• Aim of the task: Reading the data below, count the lines that carry the string "Output". Give nothing but the count.

(Saved entries)
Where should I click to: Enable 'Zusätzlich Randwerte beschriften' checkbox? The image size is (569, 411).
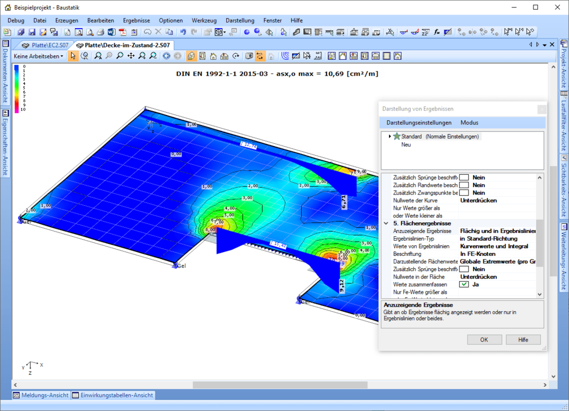click(x=464, y=185)
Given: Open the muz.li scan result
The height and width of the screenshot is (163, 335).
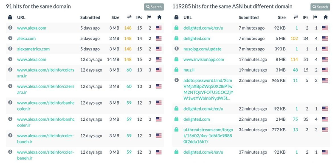Looking at the screenshot, I should click(x=189, y=70).
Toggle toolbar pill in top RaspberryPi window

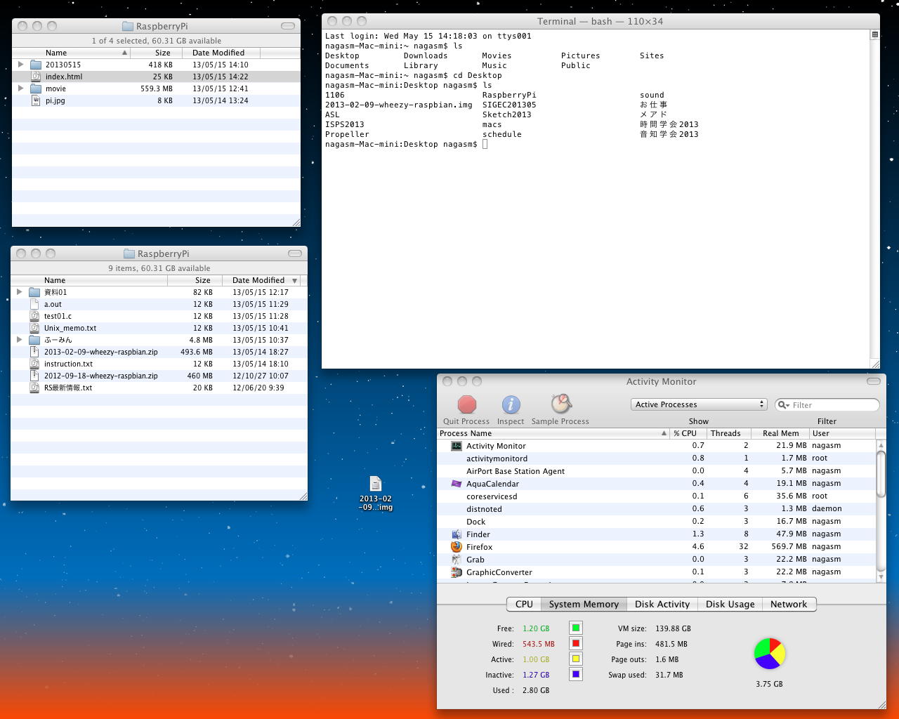[x=288, y=26]
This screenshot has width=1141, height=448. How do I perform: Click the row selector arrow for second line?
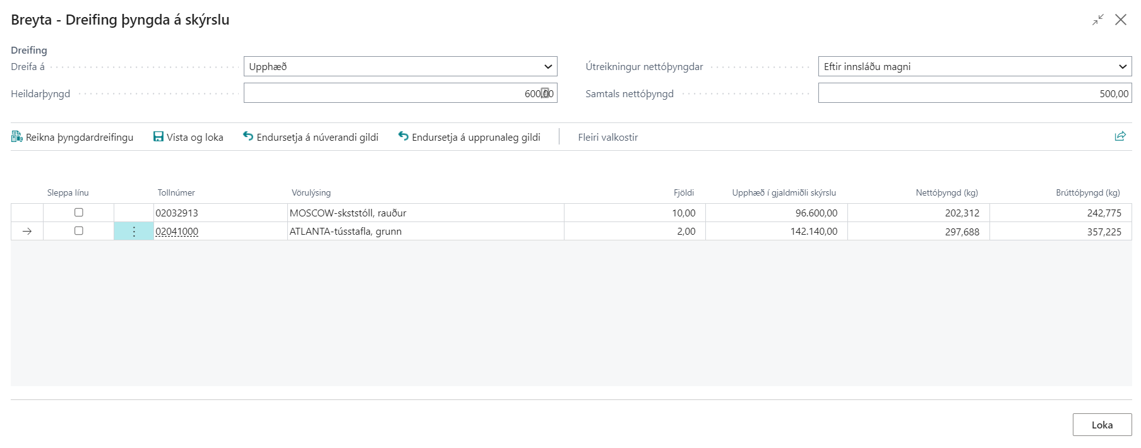click(x=27, y=232)
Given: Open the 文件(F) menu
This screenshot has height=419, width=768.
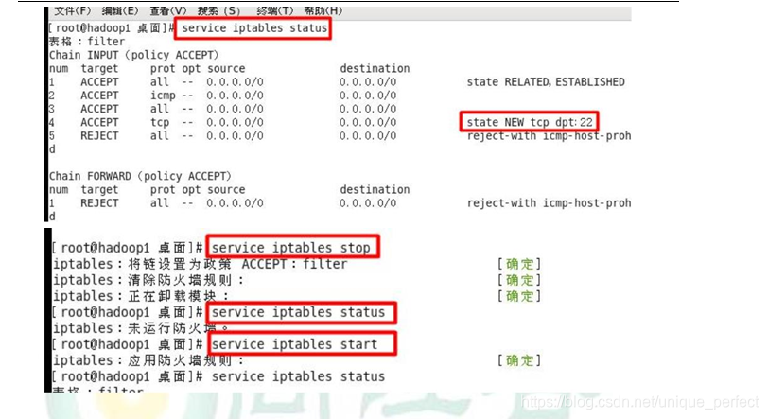Looking at the screenshot, I should coord(72,10).
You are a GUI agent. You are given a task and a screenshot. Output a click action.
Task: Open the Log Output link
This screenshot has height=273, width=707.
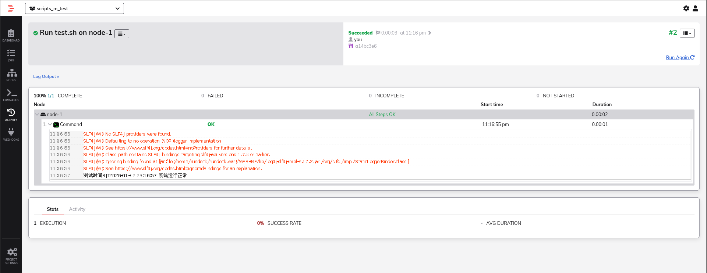click(x=46, y=76)
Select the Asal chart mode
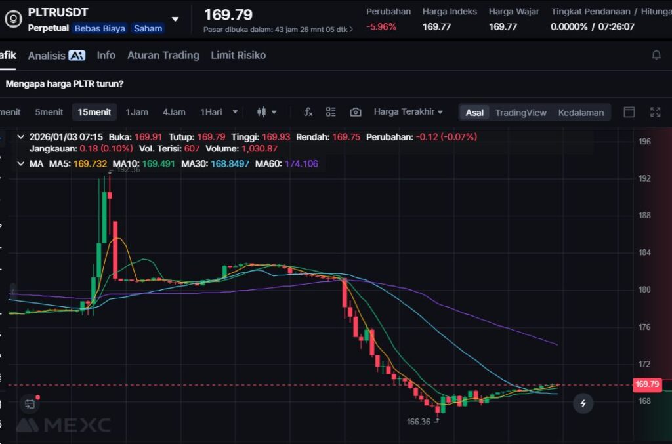 (474, 113)
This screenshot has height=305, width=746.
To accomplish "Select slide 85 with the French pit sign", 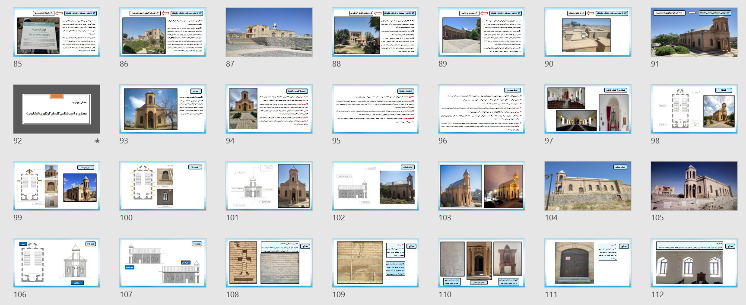I will pyautogui.click(x=57, y=32).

• Result below: 2